I know that i can use the axioms of the real numbers, but i can't finde an usefull equivalent transformation
On
Multiply through by $xyz$ and you get $$x^2 + y^2 + z^2 \geq xy + yz + zx.$$ Now note that $$(x-y)^2 + (y-z)^2 + (z-x)^2 \geq 0$$ with equality only if $x = y = z$.
On
By C-S $$\sum_{cyc}\frac{x}{yz}=\sum_{cyc}\frac{x^2}{xyz}\geq\frac{(x+y+z)^2}{3xyz}\geq\frac{3(xy+xz+yz)}{3xyz}=\frac{1}{x}+\frac{1}{y}+\frac{1}{z}$$
On
You can also use rearrangement inequality, which is true for all real numbers. The inequality is symmetric in terms of $x,y,z$. Let WLOG $x\ge y\ge z$. Notice that it's only given that $xyz>0$, $x,y,z\in\mathbb R$, not necessarily $x,y,z>0$. There are two cases:
$1)$ If $z>0$, then $y>0$, $x>0$.
$2)$ If $z<0$, then $y<0$, $x>0$.
In both cases $(x,y,z)$ and $\left(\frac{1}{yz},\frac{1}{xz},\frac{1}{xy}\right)$ are sorted in the same order.
$(x,y,z)$ and $\left(\frac{1}{xy},\frac{1}{yz},\frac{1}{zx}\right)$ is another way to sort them, but we don't care if they're sorted in the same or opposite or another order.
$$x\cdot\frac{1}{yz}+y\cdot\frac{1}{xz}+z\cdot \frac{1}{xy}\ge $$
$$\ge x\cdot\frac{1}{xy}+y\cdot\frac{1}{yz}+z\cdot \frac{1}{zx}=$$
$$=\frac{1}{y}+\frac{1}{z}+\frac{1}{x}$$
Edit: as other answers have noticed, multiplying both sides by $xyz>0$ gives $x^2+y^2+z^2\ge xy+yz+zx$ and there has been a proof shown.
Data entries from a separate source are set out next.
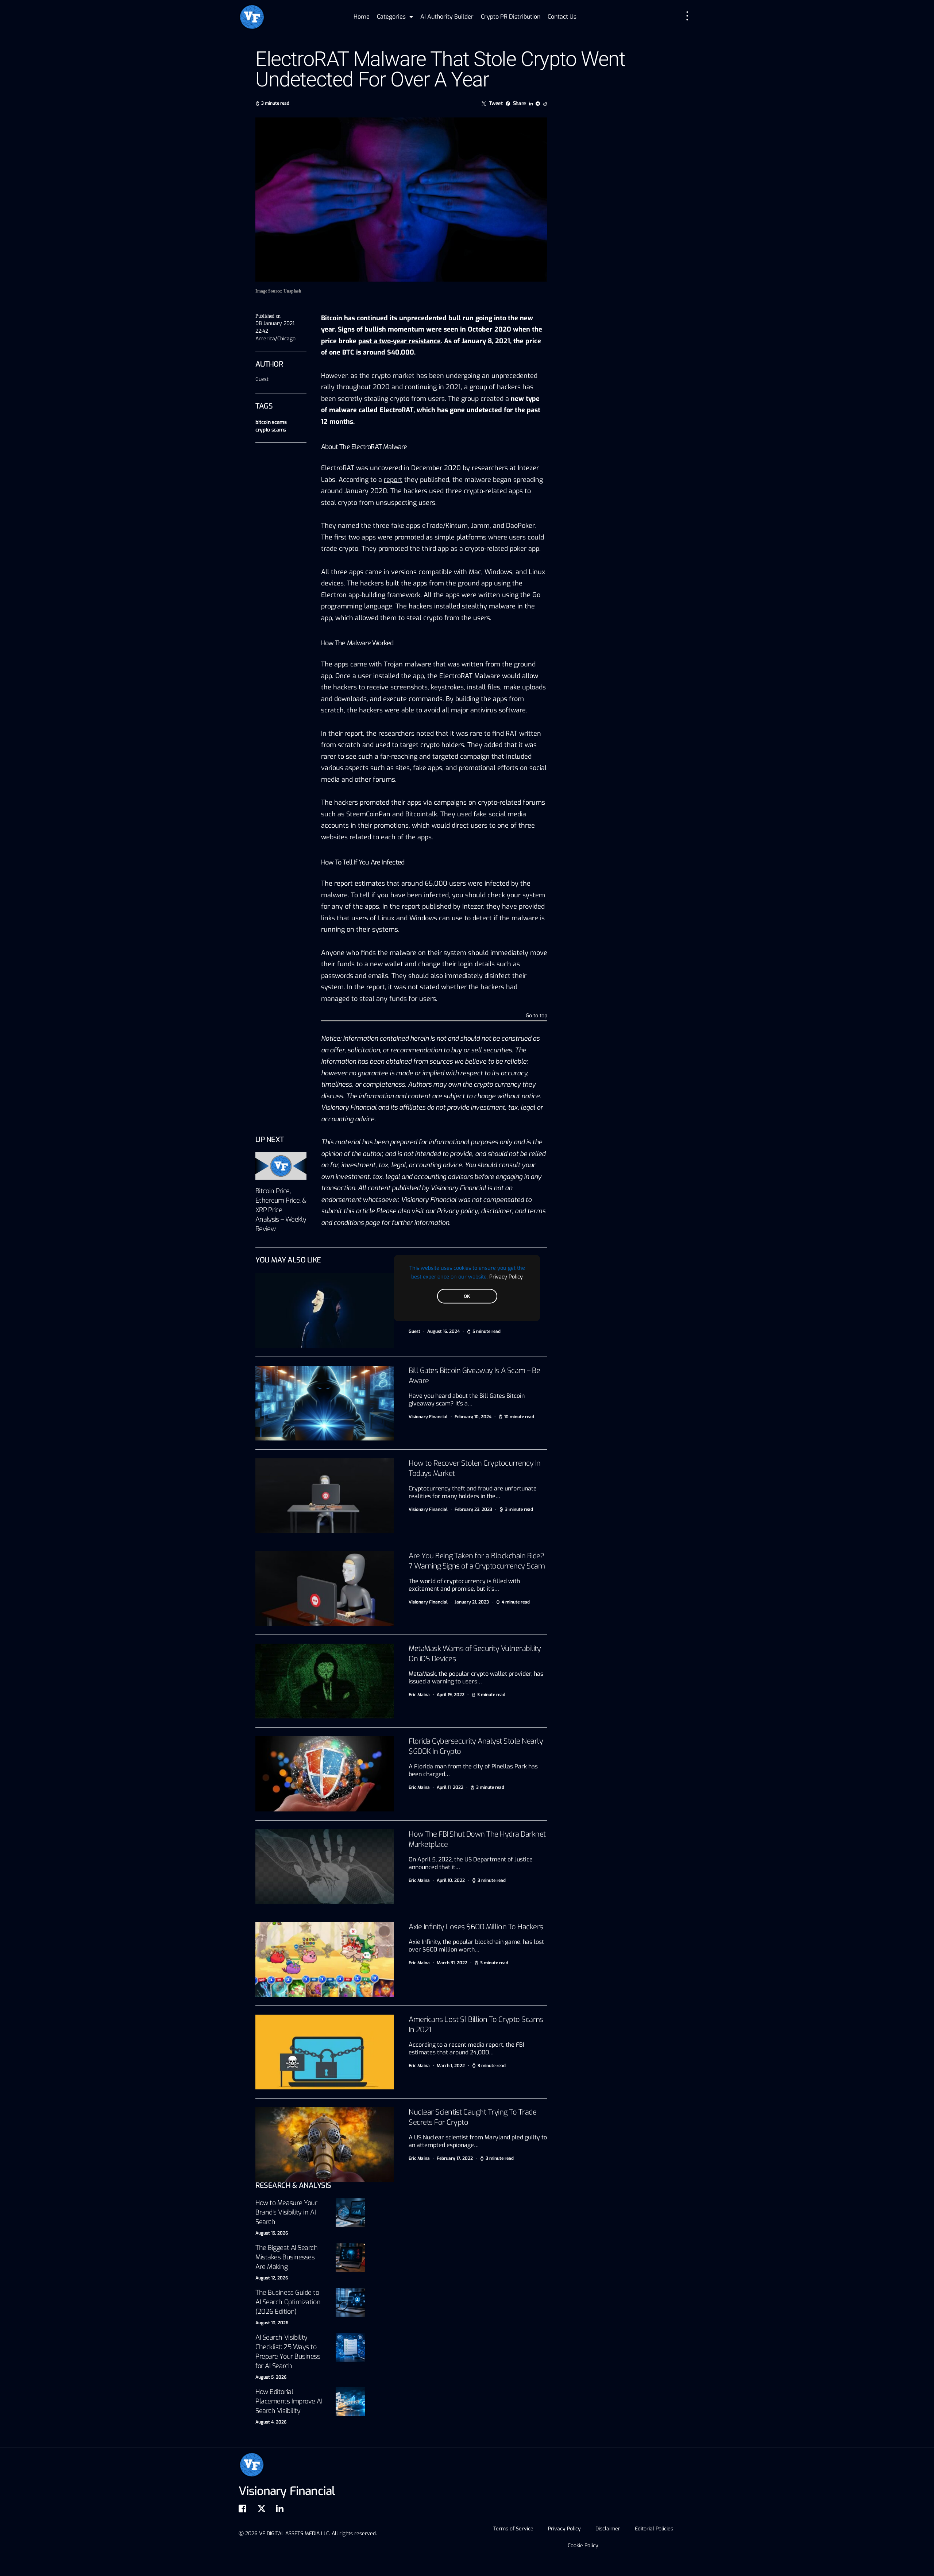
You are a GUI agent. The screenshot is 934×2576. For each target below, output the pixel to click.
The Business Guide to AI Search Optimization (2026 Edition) (287, 2302)
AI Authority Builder (447, 16)
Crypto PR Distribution (510, 16)
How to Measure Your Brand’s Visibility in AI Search (286, 2212)
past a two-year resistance (399, 341)
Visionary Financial (428, 1417)
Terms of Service (513, 2528)
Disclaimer (607, 2528)
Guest (261, 379)
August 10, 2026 (271, 2323)
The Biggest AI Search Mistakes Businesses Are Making (286, 2257)
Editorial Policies (654, 2528)
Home (362, 16)
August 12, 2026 (271, 2278)
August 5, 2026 (270, 2377)
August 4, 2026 (270, 2422)
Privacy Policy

Another proof is using rearrangement inequality. $(x,y,z)$ and $(x,y,z)$ are sorted in the same order. $(x,y,z)$ and $(y,z,x)$ is another way to sort them.
multiplying your given inequality by $$xyz>0$$ we get $$x^2+y^2+z^2\geq xy+xz+zy$$ and this is equivalent to $$(x-y)^2+(y-z)^2+(z-x)^2\geq 0$$ which is true.